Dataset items
--------
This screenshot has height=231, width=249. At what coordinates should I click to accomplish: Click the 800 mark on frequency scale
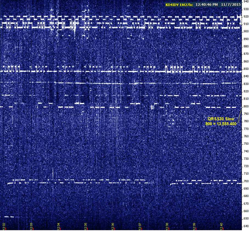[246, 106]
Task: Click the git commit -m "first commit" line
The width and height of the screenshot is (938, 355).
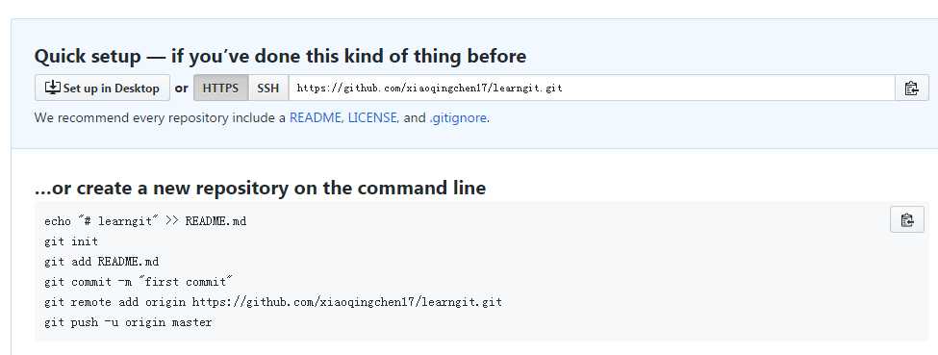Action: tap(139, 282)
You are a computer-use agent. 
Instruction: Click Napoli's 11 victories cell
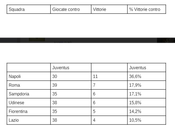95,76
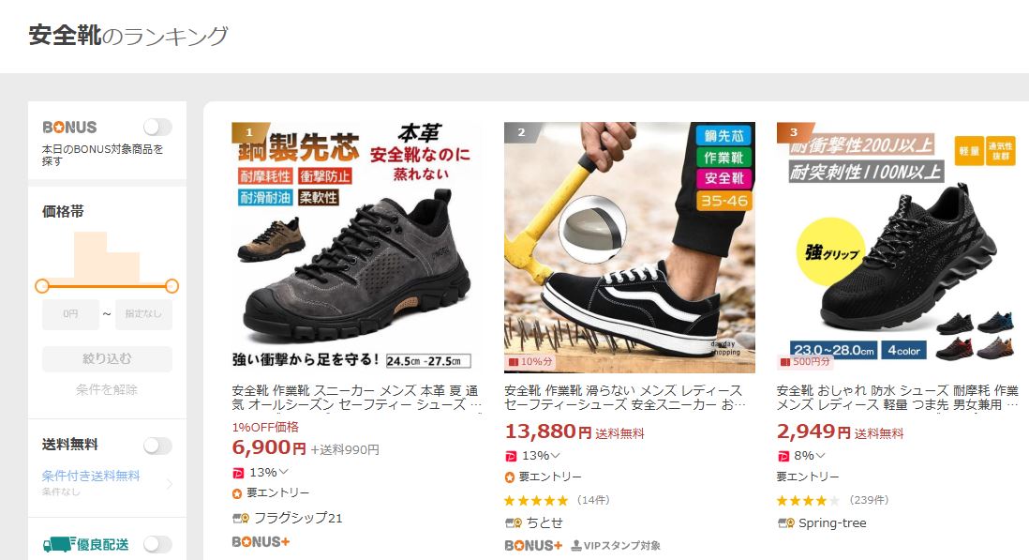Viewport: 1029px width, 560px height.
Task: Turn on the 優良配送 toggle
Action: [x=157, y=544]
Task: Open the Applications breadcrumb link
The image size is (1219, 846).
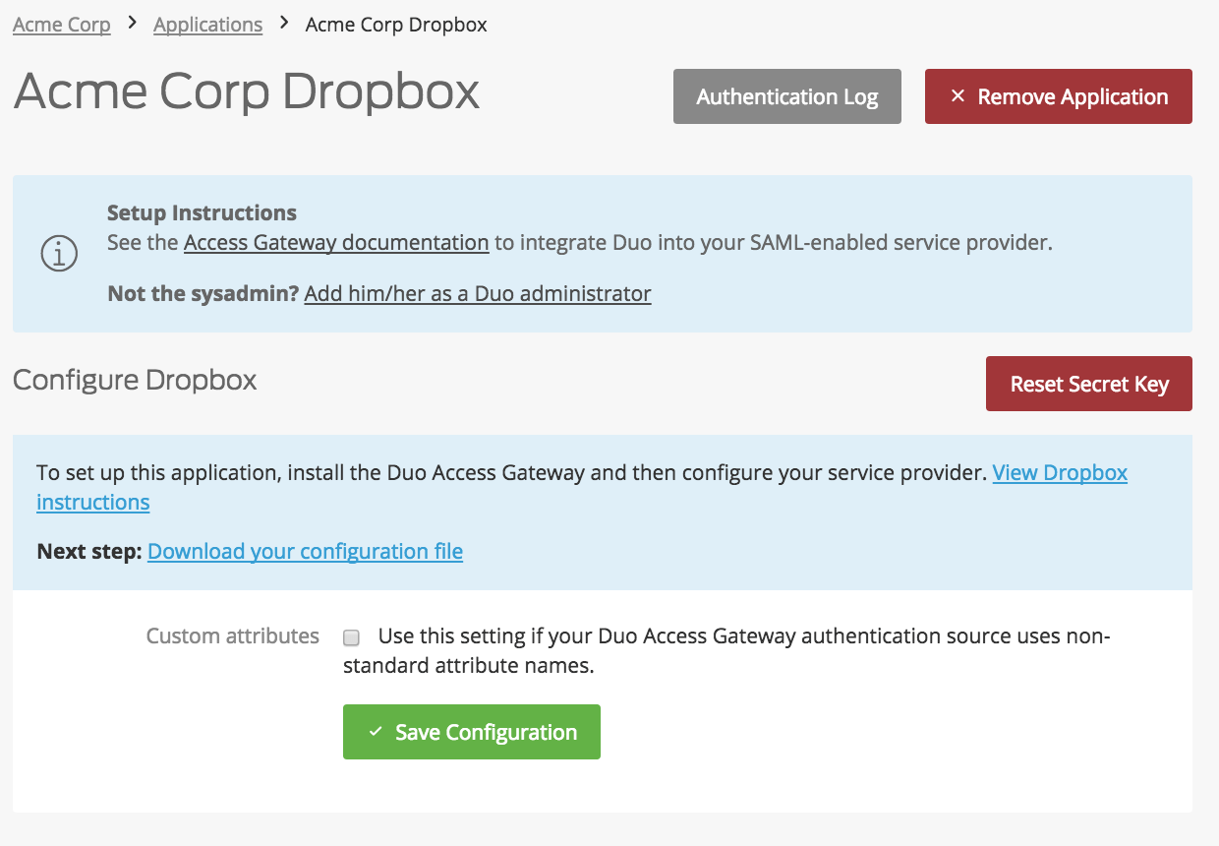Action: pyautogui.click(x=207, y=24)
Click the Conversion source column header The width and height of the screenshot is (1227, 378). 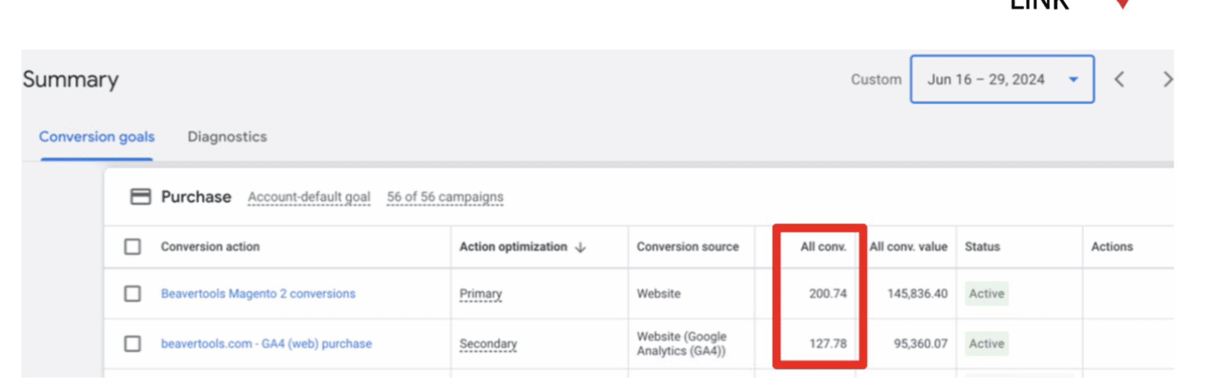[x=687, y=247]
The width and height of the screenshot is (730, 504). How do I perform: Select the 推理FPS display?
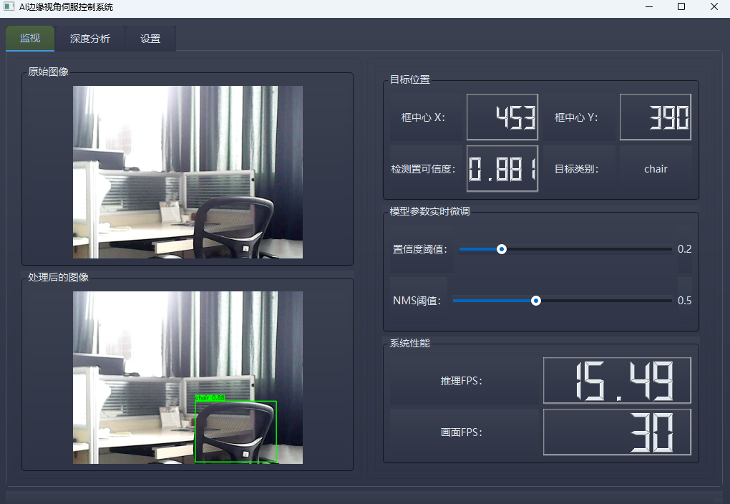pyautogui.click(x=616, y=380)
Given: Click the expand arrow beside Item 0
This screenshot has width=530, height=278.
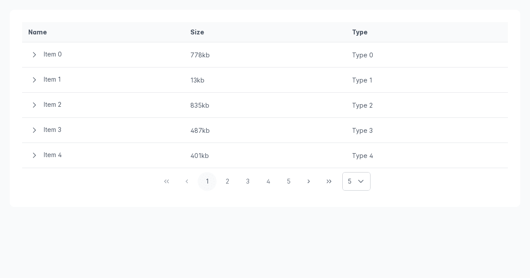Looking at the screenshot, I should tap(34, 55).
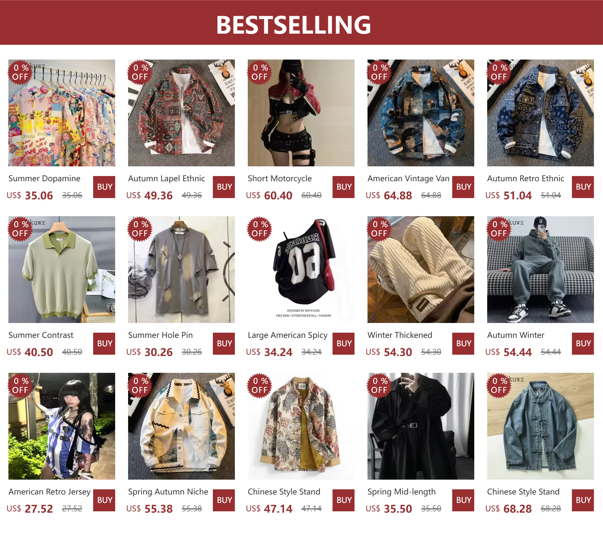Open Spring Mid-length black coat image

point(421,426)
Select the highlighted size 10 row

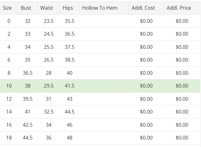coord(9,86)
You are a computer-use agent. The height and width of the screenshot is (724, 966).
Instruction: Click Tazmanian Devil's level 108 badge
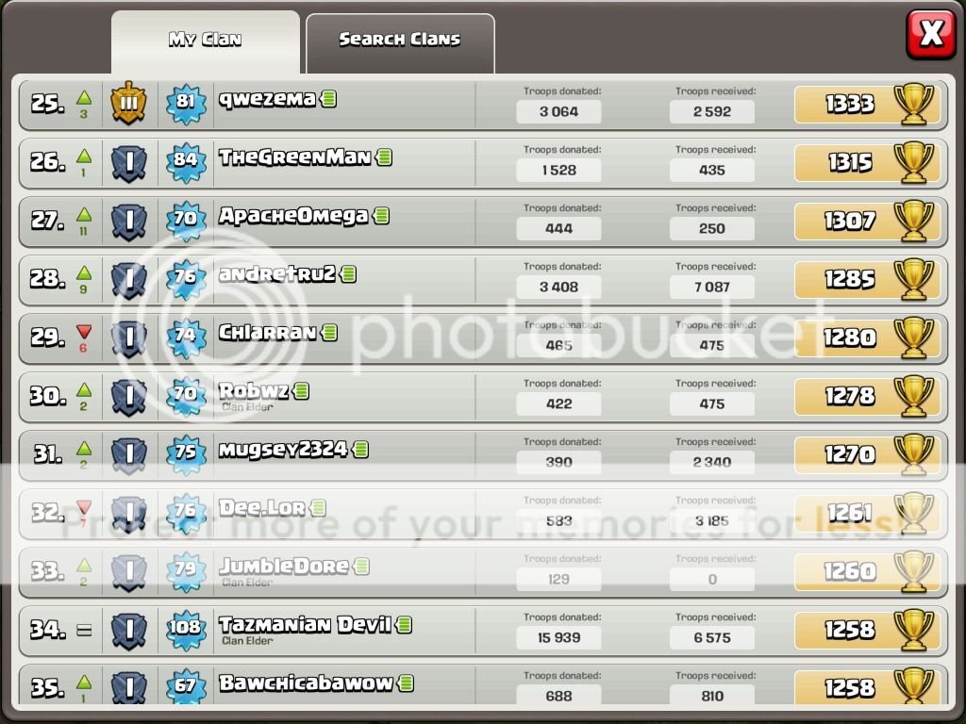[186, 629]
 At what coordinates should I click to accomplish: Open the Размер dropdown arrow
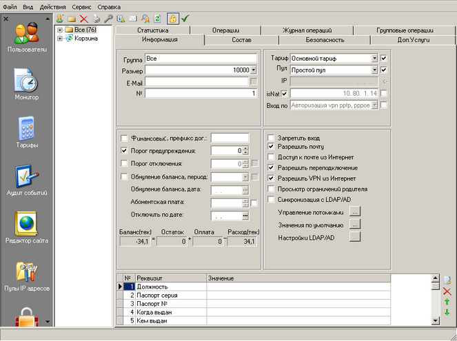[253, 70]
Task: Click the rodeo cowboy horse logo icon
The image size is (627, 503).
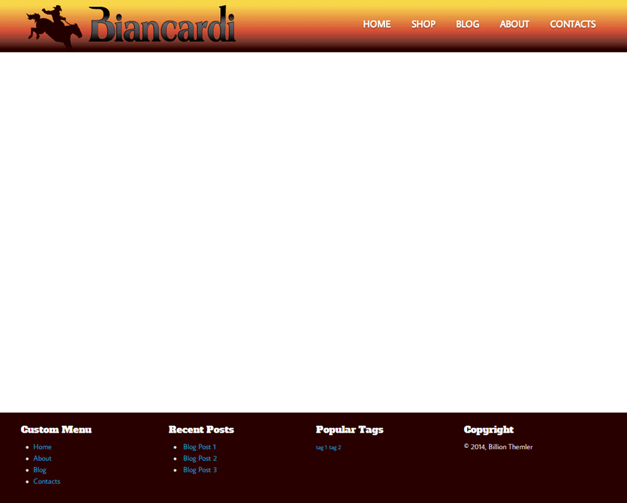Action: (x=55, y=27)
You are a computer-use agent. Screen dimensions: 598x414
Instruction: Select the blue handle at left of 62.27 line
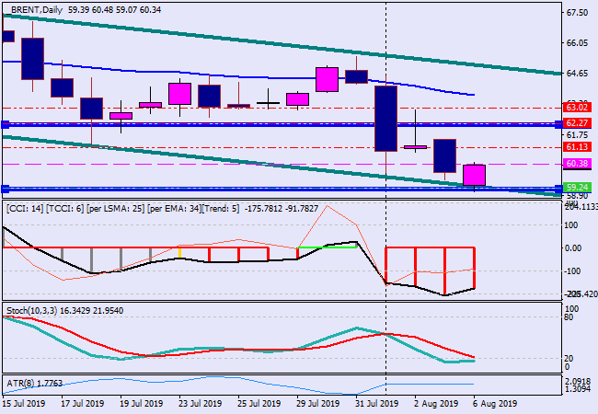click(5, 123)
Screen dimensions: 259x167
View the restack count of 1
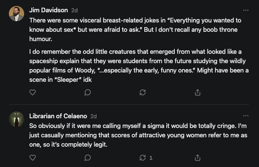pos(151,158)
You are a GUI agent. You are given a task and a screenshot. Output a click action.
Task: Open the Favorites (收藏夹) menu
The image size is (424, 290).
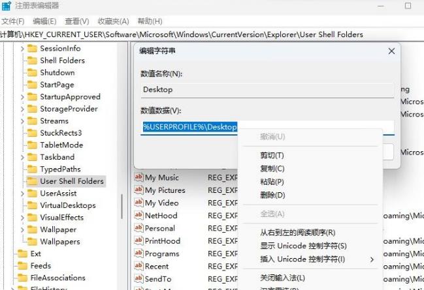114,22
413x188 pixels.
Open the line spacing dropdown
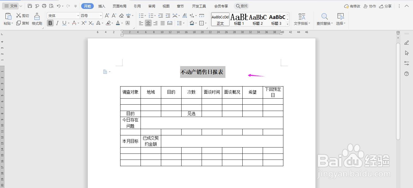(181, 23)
--------
WHAT TO WORK ON
Your answer must be an exact copy of the lines from the line with "You are a computer-use agent. The" to the final line of the data, both ends included, and no pictures.

WRITTEN ANSWER
You are a computer-use agent. The height and width of the screenshot is (724, 966).
Instruction: Click Tazmanian Devil's level 108 badge
[186, 629]
 At what coordinates should I click to accomplish: Open the Размер dropdown arrow
[253, 70]
Task: Click the rodeo cowboy horse logo icon
The image size is (627, 503).
Action: (x=55, y=27)
You are a computer-use agent. Screen dimensions: 598x414
Instruction: Select the blue handle at left of 62.27 line
click(5, 123)
Screen dimensions: 259x167
View the restack count of 1
pos(151,158)
You are a GUI agent. You are given a task and a screenshot. Output a click action.
Task: Open the Favorites (收藏夹) menu
The image size is (424, 290).
114,22
413x188 pixels.
Open the line spacing dropdown
(181, 23)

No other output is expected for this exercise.